Exercise brief | Continue the Artisoft quarterly financial statement excerpt from where it stops, writing the passage that would follow its last sentence.

Page excerpt |
The Company's principal executive offices are located at 5 Cambridge Center, Cambridge, Massachusetts 02142. The telephone number at that address is (617) 354-0600. The Company was incorporated in November 1982 and reincorporated by merger in Delaware in July 1991.
The unaudited condensed consolidated financial statements include the accounts of Artisoft and its four wholly owned subsidiaries. All significant intercompany balances and transactions have been eliminated in consolidation.
The accompanying unaudited condensed consolidated financial statements have been prepared by the Company in accordance with accounting principles generally accepted in the United States of America and pursuant to the rules and regulations of the Securities and Exchange Commission (the "SEC") and the PCAOB. The balance sheet amounts at June 30, 2004 in this report were derived from the Company's audited financial statements included in its Annual Report on Form 10-K for the fiscal year ended June 30, 2004. In the opinion of management, the accompanying financial statements include all adjustments of a normal recurring nature, which are necessary for a fair presentation of the financial results for the interim periods presented. Certain information and footnote disclosures normally included in financial statements have been condensed or omitted pursuant to such rules and regulations. Although the Company believes that the disclosures are adequate to make the information presented not misleading, the Company recommends that these financial statements be read in conjunction with the consolidated financial statements and the notes thereto included in the Company's Annual Report on Form 10-K for the fiscal year ended June 30, 2004 on file with the SEC. The results of operations for the three months ended September 30, 2004 are not necessarily indicative of the results to be expected for the full year or any other future periods.

Entries shown |
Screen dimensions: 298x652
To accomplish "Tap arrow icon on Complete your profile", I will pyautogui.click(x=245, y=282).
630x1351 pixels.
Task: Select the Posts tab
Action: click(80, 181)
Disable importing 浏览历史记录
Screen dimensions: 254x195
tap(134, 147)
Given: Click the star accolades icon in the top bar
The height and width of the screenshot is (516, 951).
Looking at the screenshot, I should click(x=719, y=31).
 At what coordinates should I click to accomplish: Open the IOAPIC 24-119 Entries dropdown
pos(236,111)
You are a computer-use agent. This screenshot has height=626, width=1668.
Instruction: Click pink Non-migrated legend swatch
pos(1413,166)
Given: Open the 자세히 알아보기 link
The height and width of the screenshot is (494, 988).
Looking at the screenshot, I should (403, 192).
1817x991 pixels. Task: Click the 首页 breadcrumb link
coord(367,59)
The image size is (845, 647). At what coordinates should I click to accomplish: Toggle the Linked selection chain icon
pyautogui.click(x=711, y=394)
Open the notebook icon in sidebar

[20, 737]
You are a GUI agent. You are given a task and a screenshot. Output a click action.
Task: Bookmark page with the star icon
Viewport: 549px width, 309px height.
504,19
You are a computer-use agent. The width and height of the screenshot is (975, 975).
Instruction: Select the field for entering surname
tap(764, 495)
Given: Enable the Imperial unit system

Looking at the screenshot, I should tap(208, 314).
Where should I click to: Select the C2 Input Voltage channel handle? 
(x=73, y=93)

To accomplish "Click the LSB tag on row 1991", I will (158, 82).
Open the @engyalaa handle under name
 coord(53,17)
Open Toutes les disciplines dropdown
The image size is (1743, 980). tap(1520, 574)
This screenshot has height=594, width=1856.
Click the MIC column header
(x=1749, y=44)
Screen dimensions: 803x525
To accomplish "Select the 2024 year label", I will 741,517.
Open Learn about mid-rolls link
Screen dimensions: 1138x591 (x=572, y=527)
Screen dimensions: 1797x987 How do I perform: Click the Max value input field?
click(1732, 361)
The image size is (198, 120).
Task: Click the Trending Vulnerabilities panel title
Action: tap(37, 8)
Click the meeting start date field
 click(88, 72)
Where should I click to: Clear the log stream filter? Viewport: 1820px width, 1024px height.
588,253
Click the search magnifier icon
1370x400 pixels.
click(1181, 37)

The output |
The preparation of these financial statements requires us to make estimates and judgments that affect the reported amount of assets and liabilities at the date of the financial statements and revenues and expenses during the reported period. Areas where significant judgments are made include, but are not limited to revenue recognition as well as the accounting for our recent acquisition of Vertical Networks Inc. ("VNI") discussed below. Actual results could differ materially from these estimates. The accounting policies applied are consistent with those disclosed in the Company's Annual Report on Form 10-K as disclosed in Note 1.
Acquisition of Vertical Networks Inc.
On September 28, 2004, Artisoft completed the acquisition of substantially all of the assets, other than patents and patent rights, of Vertical Networks Inc., pursuant to the terms of an asset purchase agreement entered into on September 23, 2004. Vertical Networks is a leading provider of distributed IP-PBX software and communications solutions to large enterprises. Artisoft has also received a patent license for the use of all of Vertical Networks' patents and patent applications other than Vertical Networks' rights under specified patents that do not relate to the business purchased by Artisoft. In addition, Artisoft assumed specific liabilities of Vertical Networks. The operational results of this acquisition have been included herein since September 28, 2004, the date that the acquisition was consummated.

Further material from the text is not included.